Another year over? Oh, here we go…

Congratulations, everyone! If you are reading this read, you survived 2014. Honestly, a lot of good people cannot say the same, and I am so grateful and blessed to still have so much in my life.

That being said, I am not immune to the ain’t shittery of the world. A lot of this happens to come out when people are a little liquored up. There are actually five people you will meet tonight, on this much needed New Year’s Eve. Let me break down who these folks will be…

1.) The Overly Loving Friend

“Guys! GUYS! I love you all so much, you know that right? Like, you know that I love you? I love you more than you know. Oh my God, I fricken’ love you!”

Le sigh…we all have that friend. Once the bottles are open and the libations are flowing, they just love EVERYONE! Don’t be surprised if they go around kissing everyone: girls, guys, dogs, flowers, regrets.

The only way to deal with this person is to kiss them back and stop them from kissing everyone else. Trust me, if they kiss all the people they intend on kissing, they will be a gif in the morning. Don’t let your friends be gifs.

2. ) The Angry Regretter

“Yo, @#$! this year!”

Oh, no. No, no, no. Please do not let your angry drunk friend get too drunk this evening. All that anger that he has had built up all year is about to coming pouring out quicker than the Grey Goose he had in his glass. You will get to hear a lovely negative tirade about all the bad things that have happened this year. Don’t let it happen. Take away his sippy cup and make him watch puppy videos. You’ll thank me later.

3.) The Resolution Maker

“Next year, I am going to be WINNING!”

Kudos to you for planning on making positive change in your life this year, baby girl! No really, I respect the hell out of you for that. But for Yeezus sake, do you have to tell EVERYONE every damn second all your resolutions? Yes, good for you, honey chile, but you have told me twice already that you’re not just saying you’re going to do it, but you’re REALly going to do it! Clap, clap, clap. Yay. Now let me chill, please.

4.) The Resolution Hater

“You know you ain’t changing shit in 2015.”
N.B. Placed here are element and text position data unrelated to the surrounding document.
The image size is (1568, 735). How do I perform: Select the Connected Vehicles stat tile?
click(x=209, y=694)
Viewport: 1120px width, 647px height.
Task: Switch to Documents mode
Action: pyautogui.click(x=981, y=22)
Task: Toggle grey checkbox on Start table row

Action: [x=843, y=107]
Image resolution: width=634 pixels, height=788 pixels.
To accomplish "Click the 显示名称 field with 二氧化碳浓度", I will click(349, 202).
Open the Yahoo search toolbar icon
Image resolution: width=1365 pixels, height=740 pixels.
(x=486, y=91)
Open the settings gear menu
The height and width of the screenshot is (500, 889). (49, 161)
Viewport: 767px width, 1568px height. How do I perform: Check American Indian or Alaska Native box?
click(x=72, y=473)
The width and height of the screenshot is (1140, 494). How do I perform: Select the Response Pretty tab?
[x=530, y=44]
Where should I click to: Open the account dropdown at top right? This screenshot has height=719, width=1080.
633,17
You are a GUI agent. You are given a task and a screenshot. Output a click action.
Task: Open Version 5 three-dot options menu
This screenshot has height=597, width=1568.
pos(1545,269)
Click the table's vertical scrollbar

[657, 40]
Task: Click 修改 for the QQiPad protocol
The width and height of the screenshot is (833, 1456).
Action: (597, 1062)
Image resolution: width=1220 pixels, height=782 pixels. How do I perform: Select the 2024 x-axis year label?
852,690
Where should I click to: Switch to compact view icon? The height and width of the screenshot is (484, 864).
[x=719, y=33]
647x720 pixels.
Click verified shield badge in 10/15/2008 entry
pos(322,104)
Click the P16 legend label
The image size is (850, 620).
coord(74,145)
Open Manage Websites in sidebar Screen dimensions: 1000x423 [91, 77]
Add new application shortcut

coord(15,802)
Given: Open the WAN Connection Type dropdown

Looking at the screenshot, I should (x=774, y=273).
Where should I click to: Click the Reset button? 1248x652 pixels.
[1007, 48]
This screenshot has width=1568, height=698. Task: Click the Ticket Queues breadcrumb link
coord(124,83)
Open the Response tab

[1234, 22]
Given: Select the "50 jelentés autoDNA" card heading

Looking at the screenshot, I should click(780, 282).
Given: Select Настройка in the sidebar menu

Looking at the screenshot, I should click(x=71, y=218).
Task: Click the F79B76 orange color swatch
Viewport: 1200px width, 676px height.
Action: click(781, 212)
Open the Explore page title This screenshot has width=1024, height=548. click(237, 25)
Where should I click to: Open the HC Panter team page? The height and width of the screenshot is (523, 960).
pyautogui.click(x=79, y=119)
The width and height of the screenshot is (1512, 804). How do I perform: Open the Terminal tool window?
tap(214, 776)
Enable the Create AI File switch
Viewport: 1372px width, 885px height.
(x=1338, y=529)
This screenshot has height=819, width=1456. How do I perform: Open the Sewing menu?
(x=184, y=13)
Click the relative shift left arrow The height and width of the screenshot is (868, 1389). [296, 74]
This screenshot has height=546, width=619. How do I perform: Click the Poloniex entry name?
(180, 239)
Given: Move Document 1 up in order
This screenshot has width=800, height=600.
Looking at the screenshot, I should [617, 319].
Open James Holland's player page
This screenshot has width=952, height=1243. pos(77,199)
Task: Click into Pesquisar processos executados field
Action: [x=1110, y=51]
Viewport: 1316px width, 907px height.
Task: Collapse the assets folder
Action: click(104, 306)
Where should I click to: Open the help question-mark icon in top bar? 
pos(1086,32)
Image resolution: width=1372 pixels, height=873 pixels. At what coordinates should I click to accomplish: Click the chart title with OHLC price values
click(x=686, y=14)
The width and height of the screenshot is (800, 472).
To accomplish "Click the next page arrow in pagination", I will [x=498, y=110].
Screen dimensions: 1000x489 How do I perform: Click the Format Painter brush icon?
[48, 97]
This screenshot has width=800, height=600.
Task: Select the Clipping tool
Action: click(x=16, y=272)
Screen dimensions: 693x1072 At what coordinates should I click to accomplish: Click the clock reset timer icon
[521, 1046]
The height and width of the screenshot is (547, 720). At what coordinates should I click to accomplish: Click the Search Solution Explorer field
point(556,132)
Why you gotta be so rude?! If someone wants to make positive change, let them do it. Don’t go around bashing people for making resolutions. It ain’t none of your business. Sip your tea. You only have the right to say something if said person is a #3 and won’t stop talking about it. If not, shut up and do you.

5.) The “I’m Only Here for the ‘Gram” -ers

“OMg, take a picture with me!” *fixes hair*

Girl, bye. Don’t be all up in this party being boring and taking fifty-leven selfies and sitting in the corner doing nothing. I know you’re going to post those tomorrow talking about how live the party was. Um, whet? Were you even there? Don’t be this person, please. Put down the phone and enjoy yourself without needing to show everyone how beat your face is.

I’m not going to pretend I am not one of these folks (ahem, #1 anyone?). Let’s all try to be sane and enjoy tonight and pray for an awesome 2015!